CRE: Risk managers must consider eurozone breakup when structuring insurance, say experts

18 July 2013

Risk managers should consider the implications of a eurozone breakup when structuring their insurance programmes, according to speakers at an AIG event in London this week.

The threat of the eurozone crisis leading to a breakaway of one or more countries has important implications for the structure and integrity of insurance programmes, according to Philippe Gouraud, Head of Client Management, EMEA at AIG, who spoke at the 'Eurozone Under Threat' event.

As well as potentially giving rise to increased frequency of claims and fraud, a breakup of the eurozone would affect the payment of claims and premiums, especially under multinational insurance programmes. While the continuity of coverage would generally not be threatened, insurers could potentially avoid paying claims if the material underlying risk is deemed to have changed, delegates were told.

The big swings in inflation and currency valuations that would result from a eurozone exit could also affect the relative values of claims payments-depending on the policy terms and conditions related to currency and limits.

Risk managers and brokers want to know if insurance cover will remain in place and respond in the event of a eurozone break up, or to emergency measures like those seen earlier this year in Cyprus, said Kirsty Middleton, Deputy General Counsel at AIG in the EMEA region, who also spoke at the event.

There may be issues arising from how the master policy relates to the local policies, which would have implications for policy limits, claims and premium payments linked to changes in inflation and currencies. There are also considerations for difference in conditions/difference in limits cover, as well as captives and excess layers, depending on where the parent company is headquartered, explained Mr Gouraud.

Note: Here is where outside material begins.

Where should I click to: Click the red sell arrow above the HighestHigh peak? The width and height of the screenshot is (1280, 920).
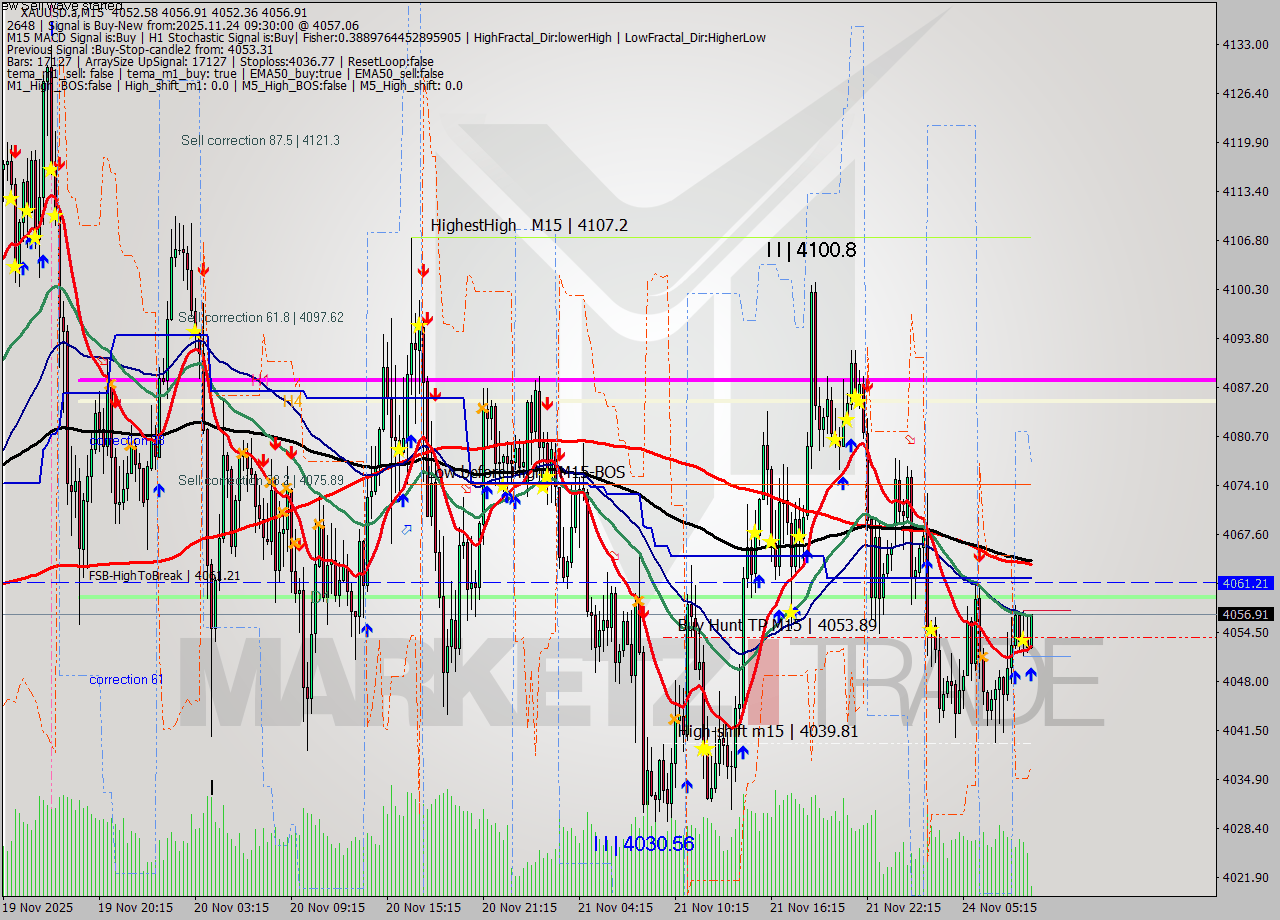coord(423,270)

The absence of fiscal unity and centralised supervision are big problems for the European currency union, and there is no exit mechanism for eurozone countries. However, an exit would most likely involve a managed process and amendments to existing treaties, explained Oliver Sutter, Partner at Norton Rose Fulbright.

An exit would result in the creation of a new currency and would have far reaching economic consequences such as high inflation, currency depreciation and recession, as well as an increase in insurance claims and fraud, said Ms Middleton. Risk managers should be vigilant as employees are under pressure to perform and hit targets in difficult economic times, she added.